As it stands today, all mining is done for the incentive of profit, but at that point in time, if transaction fees are too low to keep a reasonable hashrate on the network, a new incentive will be created, something like mining to "protect your assets".

It could also be something like "blockchain fee" that everyone who owns BTC and wants to secure it, must pay a small fee to protect the blockchain and thus protect their own assets/transactions.

The way that would work is unknown, it could be as simple as people mining at a loss to maintain the network or a protocol change that takes a certain % of all bitcoins in circulation and put it back to block rewards.

An example:

21,000,000 coins in circulation, let's say the target is to keep block rewards at 3 BTC per block, it means we need 157,680 BTC  a year, we could charge 0.75% "blockchain fees" per year and keep the network as secure as it will be next year when the block reward drops to  3.125 BTC.

In fact, depending on the fiat value (or whatever the representation of the electricity bill then) we could get away with 1 BTC block reward or level less, and still keep a high enough hashrate that makes the network more secure than it is today or even better, so that suggested fee could drop to below 0.25% a year or so, and it could be adjustable based on some variables.

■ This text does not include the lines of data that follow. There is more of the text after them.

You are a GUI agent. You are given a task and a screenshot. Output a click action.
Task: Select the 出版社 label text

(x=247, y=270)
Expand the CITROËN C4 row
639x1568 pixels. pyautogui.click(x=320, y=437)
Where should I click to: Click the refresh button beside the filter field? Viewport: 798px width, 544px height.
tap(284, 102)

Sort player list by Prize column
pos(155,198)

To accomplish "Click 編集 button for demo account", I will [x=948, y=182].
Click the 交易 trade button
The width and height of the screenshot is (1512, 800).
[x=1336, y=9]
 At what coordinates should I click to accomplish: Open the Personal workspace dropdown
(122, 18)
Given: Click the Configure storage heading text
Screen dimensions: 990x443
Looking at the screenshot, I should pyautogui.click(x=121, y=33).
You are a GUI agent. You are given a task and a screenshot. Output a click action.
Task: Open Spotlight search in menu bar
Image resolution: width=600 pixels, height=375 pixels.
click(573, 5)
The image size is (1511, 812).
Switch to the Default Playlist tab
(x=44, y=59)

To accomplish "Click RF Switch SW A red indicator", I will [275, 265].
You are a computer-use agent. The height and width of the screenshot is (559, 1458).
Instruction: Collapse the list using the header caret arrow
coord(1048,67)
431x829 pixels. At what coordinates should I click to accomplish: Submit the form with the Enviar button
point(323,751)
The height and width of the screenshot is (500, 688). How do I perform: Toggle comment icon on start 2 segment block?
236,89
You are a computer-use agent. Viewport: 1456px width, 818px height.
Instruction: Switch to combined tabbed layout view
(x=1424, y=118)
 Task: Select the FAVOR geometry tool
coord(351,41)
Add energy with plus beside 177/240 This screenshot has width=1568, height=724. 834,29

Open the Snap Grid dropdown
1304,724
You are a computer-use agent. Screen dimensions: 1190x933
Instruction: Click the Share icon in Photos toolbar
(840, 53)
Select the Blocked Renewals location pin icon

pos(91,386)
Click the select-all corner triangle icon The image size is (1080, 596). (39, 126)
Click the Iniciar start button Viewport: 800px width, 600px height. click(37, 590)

Notice the above proposal does not increase the supply of BTC, it treats all BTC the same regardless of it's history/owners, and it does maintain a very good incentive for

I am not sure if anyone has ever thought of such a proposal before, but it shouldn't be so uncommon, there could be many other proposals on how to fix that potential issue should BTC stay treated as a store of value and rarely transacted, people will find a way to solve it (we are likely not going to be there to witness it).